STORED ROWS:
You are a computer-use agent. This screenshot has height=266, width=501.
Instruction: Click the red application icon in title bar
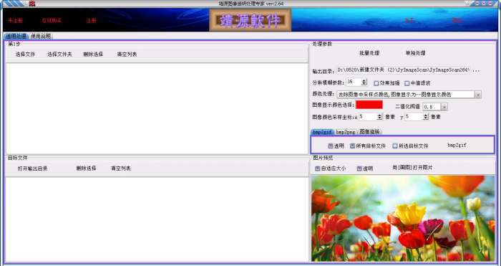(32, 4)
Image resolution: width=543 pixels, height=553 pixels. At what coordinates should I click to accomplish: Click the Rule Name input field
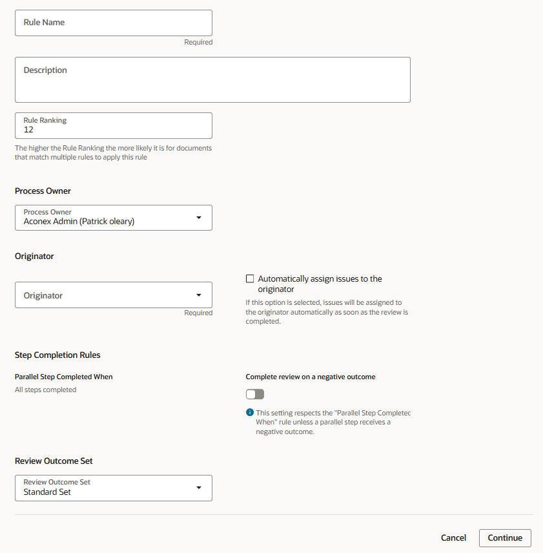pyautogui.click(x=113, y=23)
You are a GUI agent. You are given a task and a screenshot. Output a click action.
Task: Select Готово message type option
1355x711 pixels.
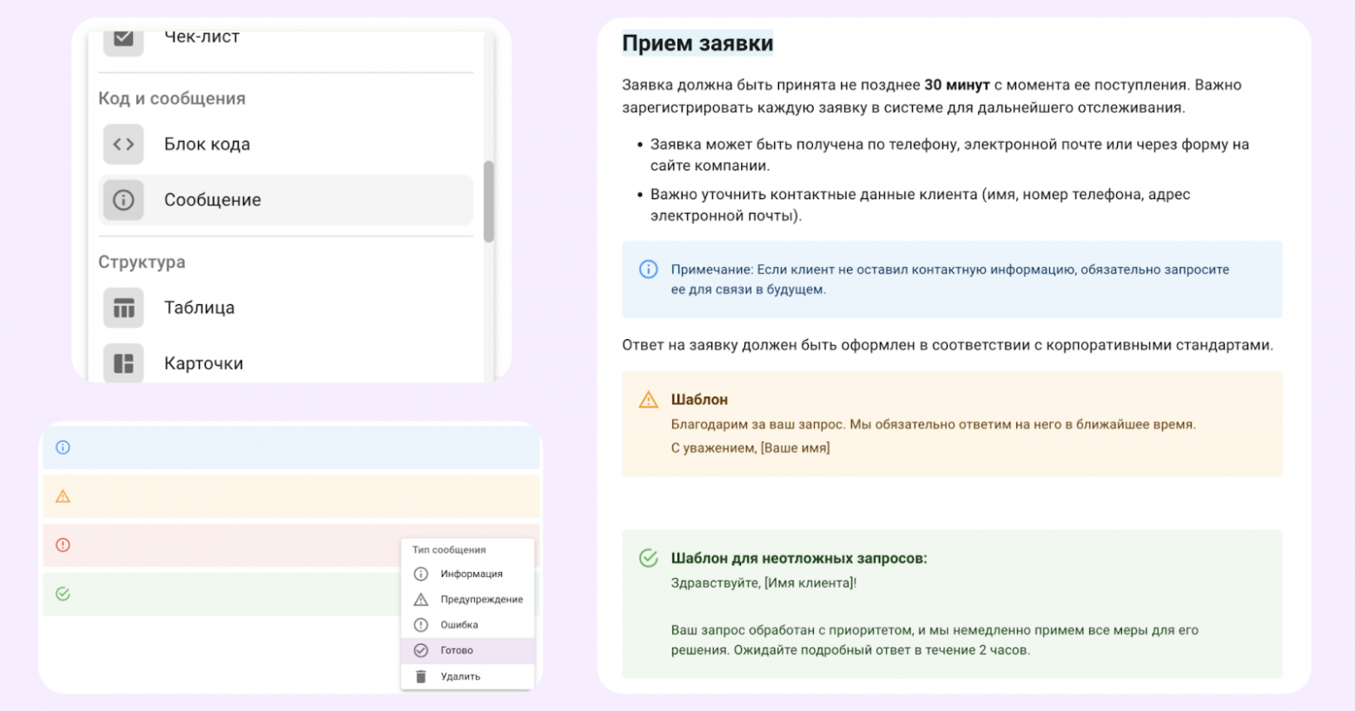click(456, 650)
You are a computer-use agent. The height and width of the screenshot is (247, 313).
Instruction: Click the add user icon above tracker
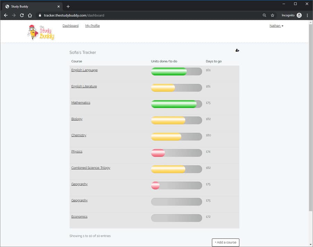tap(237, 51)
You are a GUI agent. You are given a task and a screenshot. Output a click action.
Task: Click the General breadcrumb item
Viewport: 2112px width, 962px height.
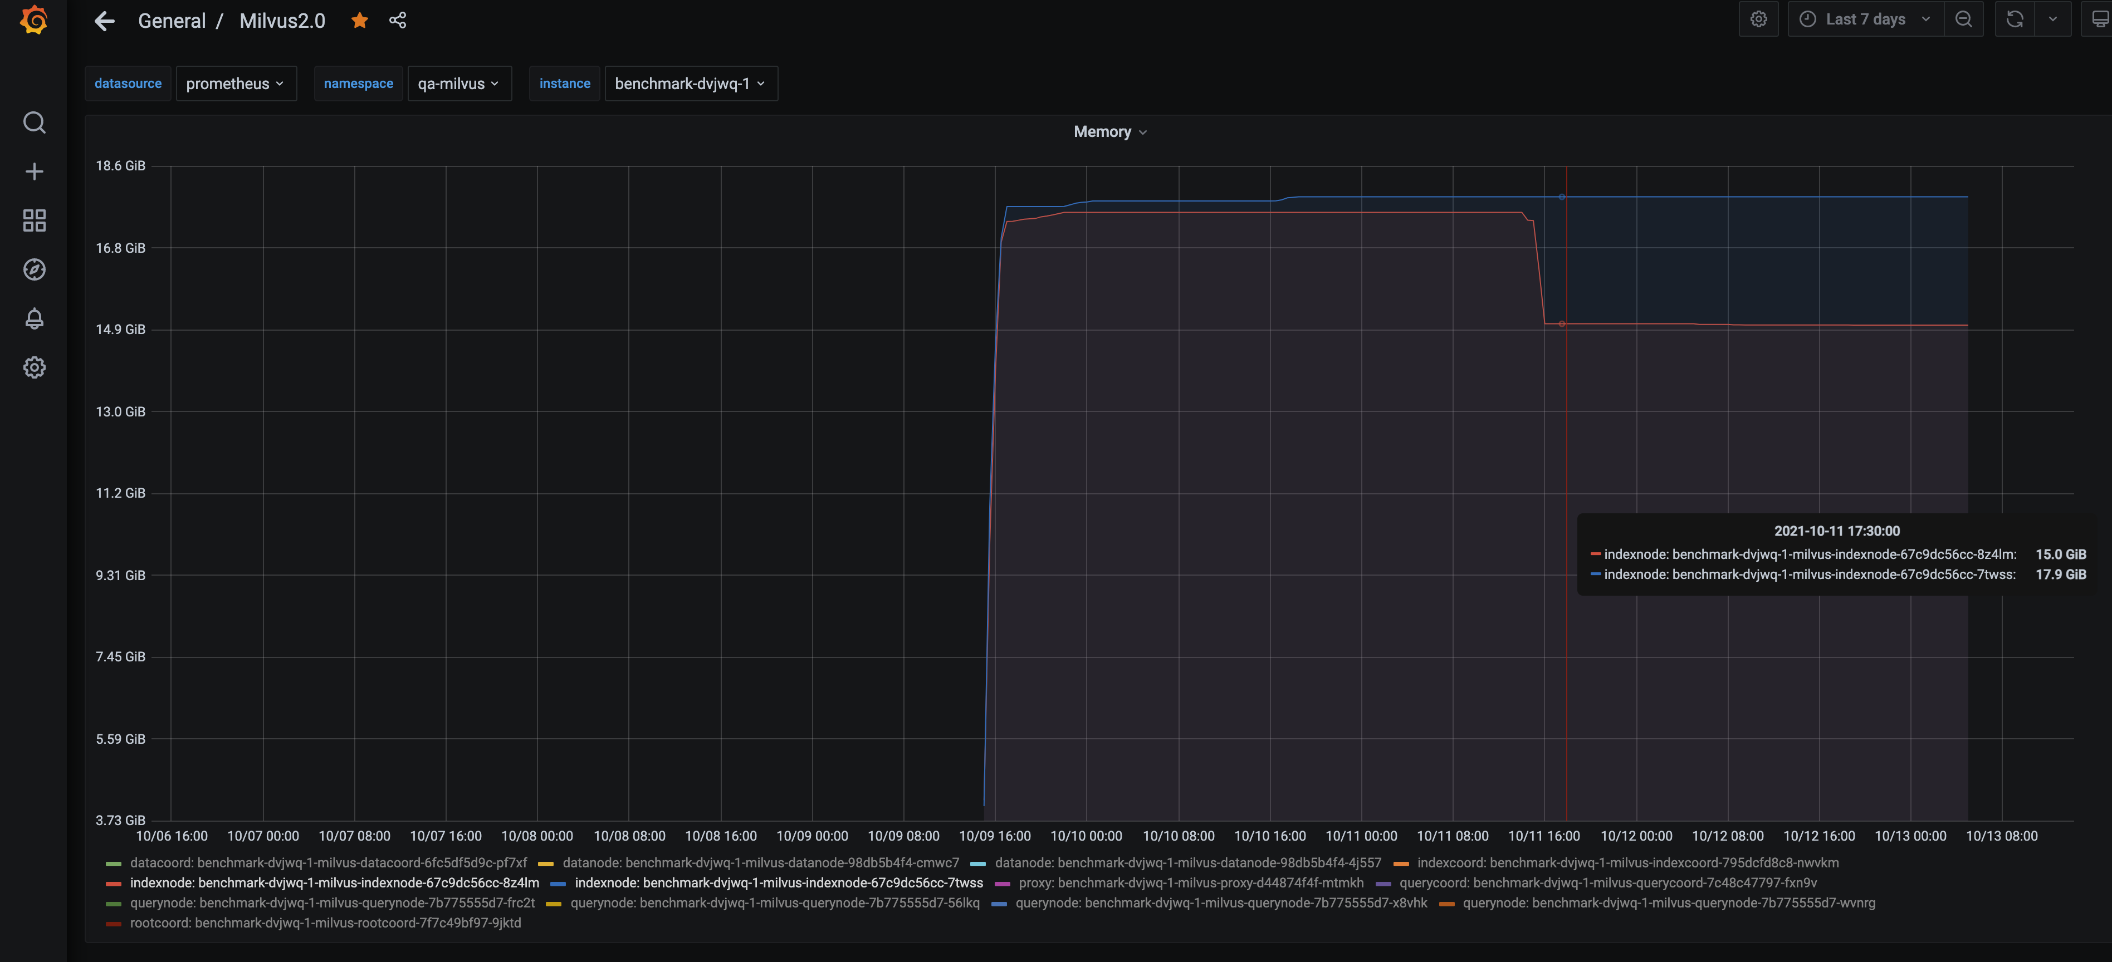[x=171, y=20]
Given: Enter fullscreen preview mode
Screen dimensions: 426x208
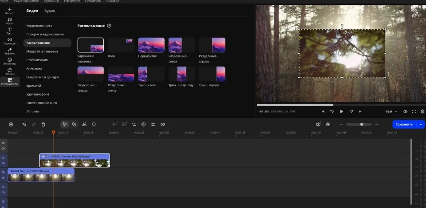Looking at the screenshot, I should 414,112.
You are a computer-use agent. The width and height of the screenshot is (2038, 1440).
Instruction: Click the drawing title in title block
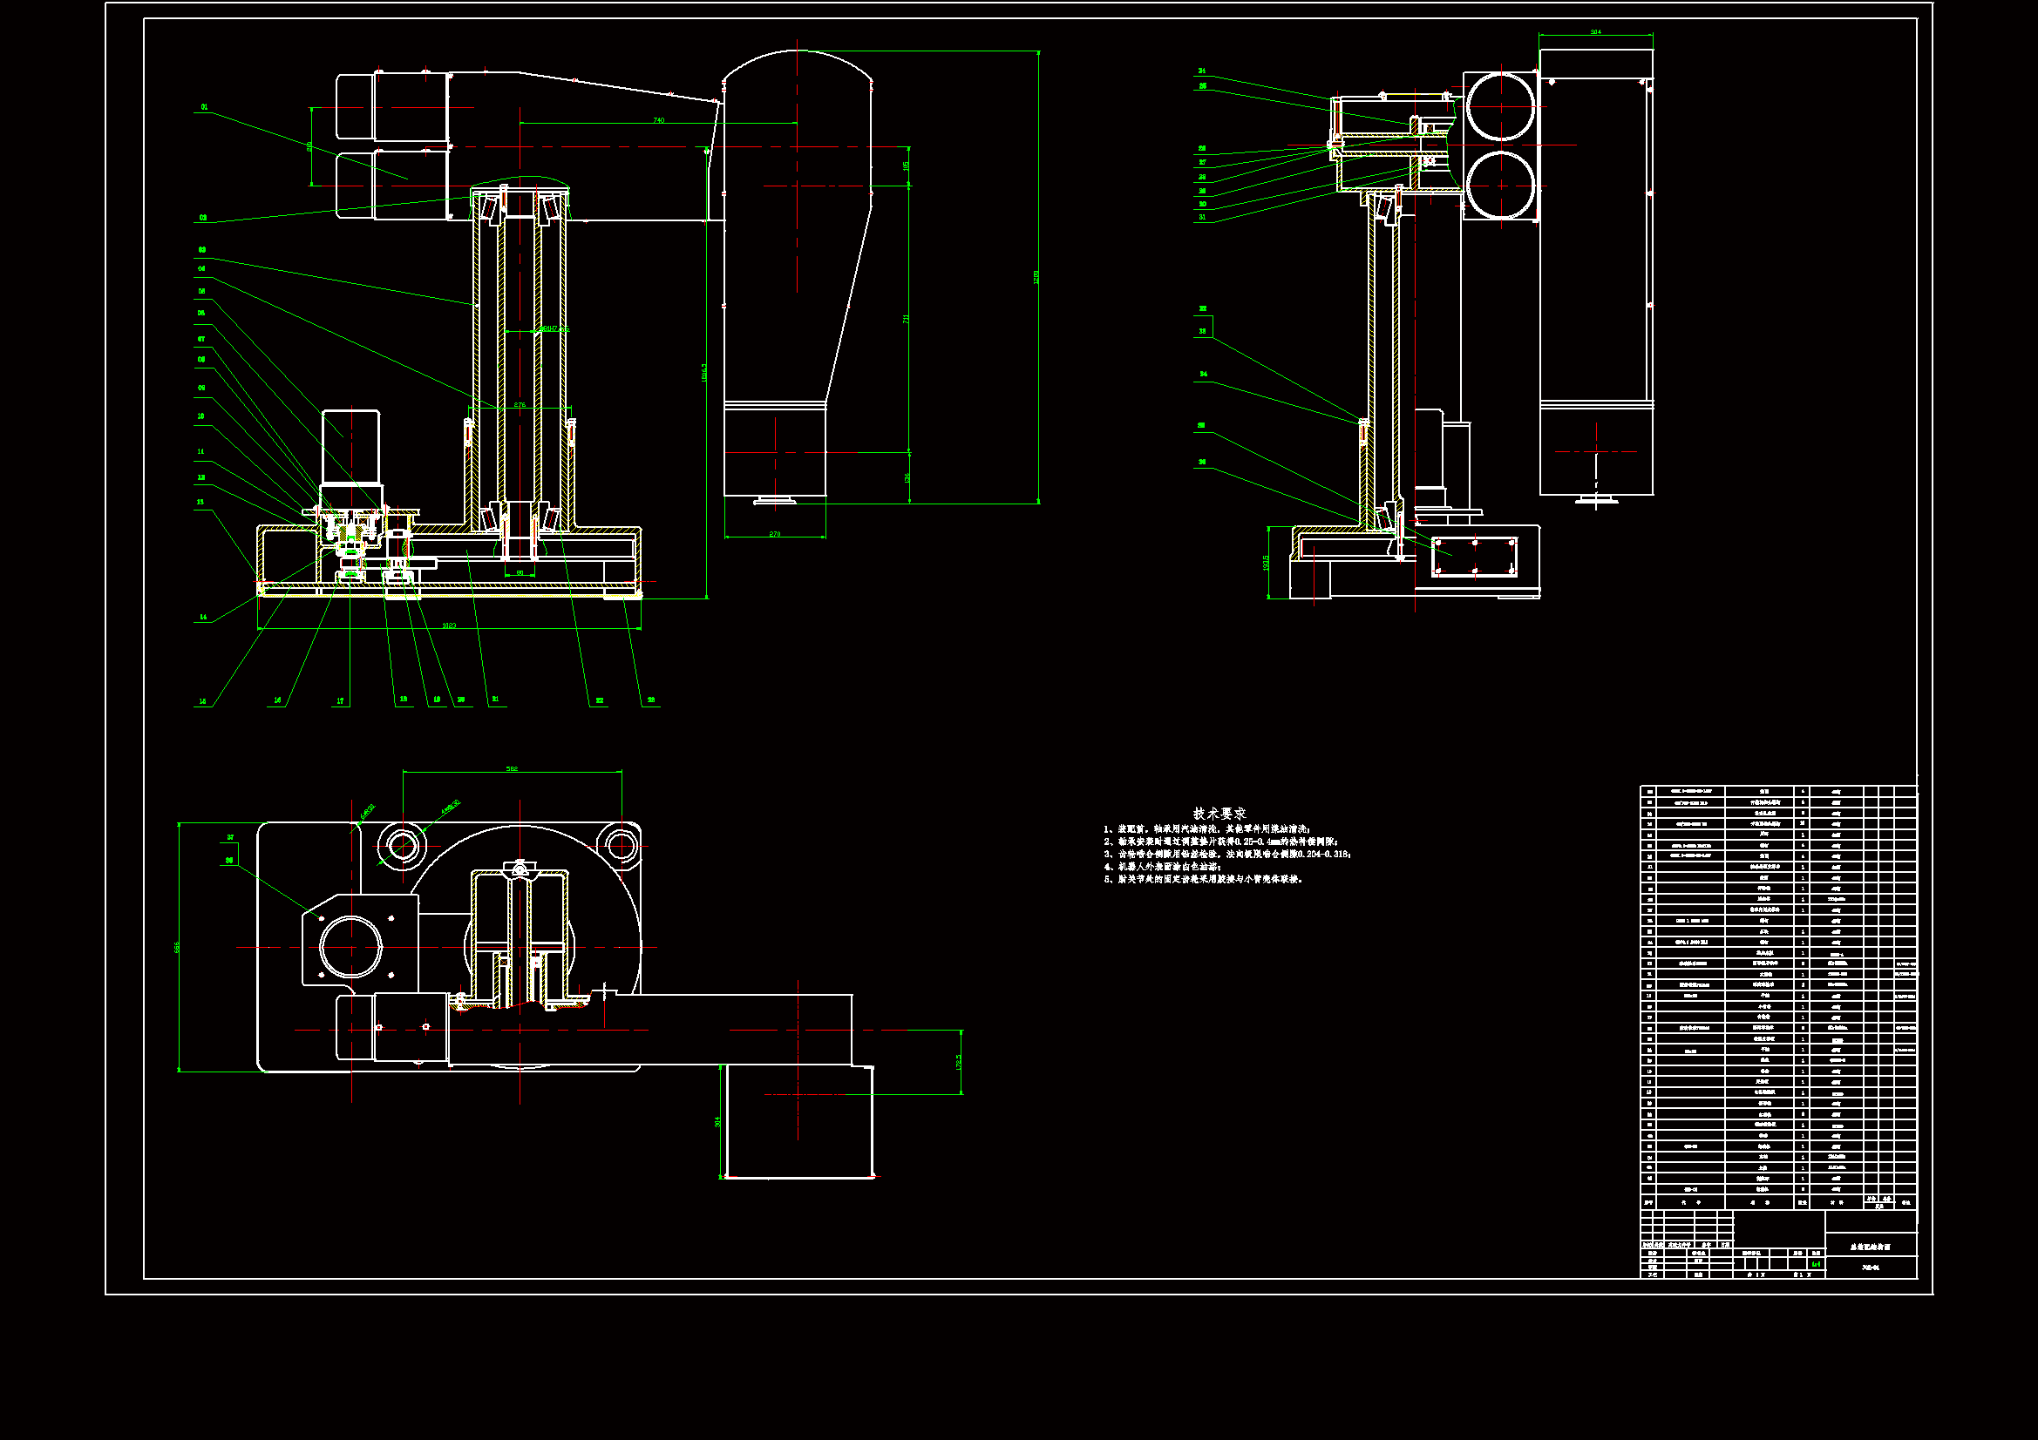click(x=1869, y=1247)
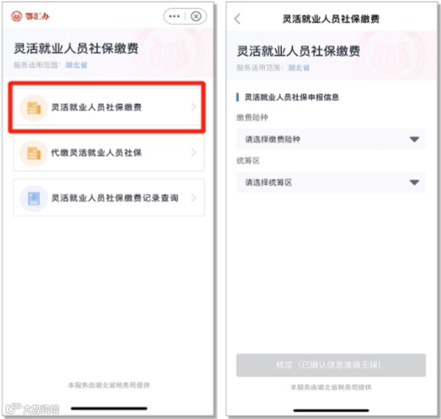Open 灵活就业人员社保缴费 menu entry

pyautogui.click(x=108, y=107)
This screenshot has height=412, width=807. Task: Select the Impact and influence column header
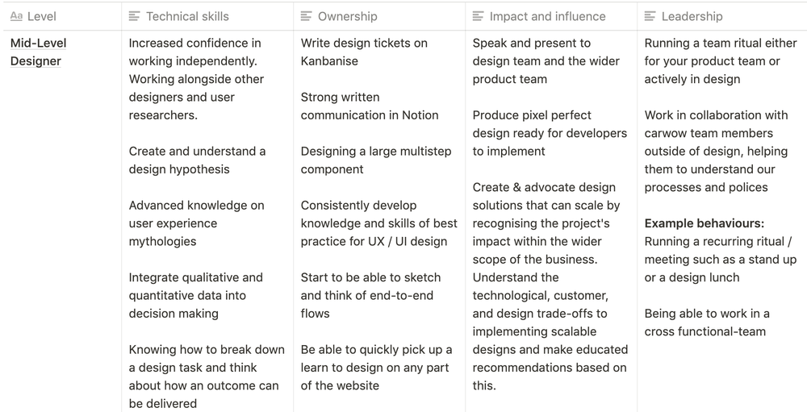click(551, 16)
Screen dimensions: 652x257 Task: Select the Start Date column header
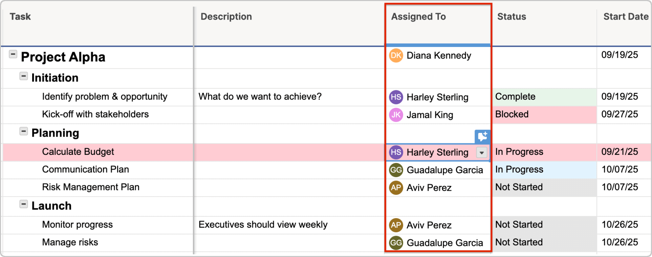(x=626, y=17)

TASK: Swap "column header" for "column heading" in the records from the line with "You are a computer-use agent. The width" through the end of the records, and give those lines again with nothing else changed. Leave the pictures out.

OUTPUT OF THE TASK:
You are a computer-use agent. The width and height of the screenshot is (2038, 1440).
Instruction: Click the drawing title in title block
click(x=1869, y=1247)
Open 灵活就业人员社保缴费 menu entry

pyautogui.click(x=108, y=107)
This screenshot has height=412, width=807. Task: Select the Impact and influence column heading
click(551, 16)
Screen dimensions: 652x257 Task: Select the Start Date column heading
(x=626, y=17)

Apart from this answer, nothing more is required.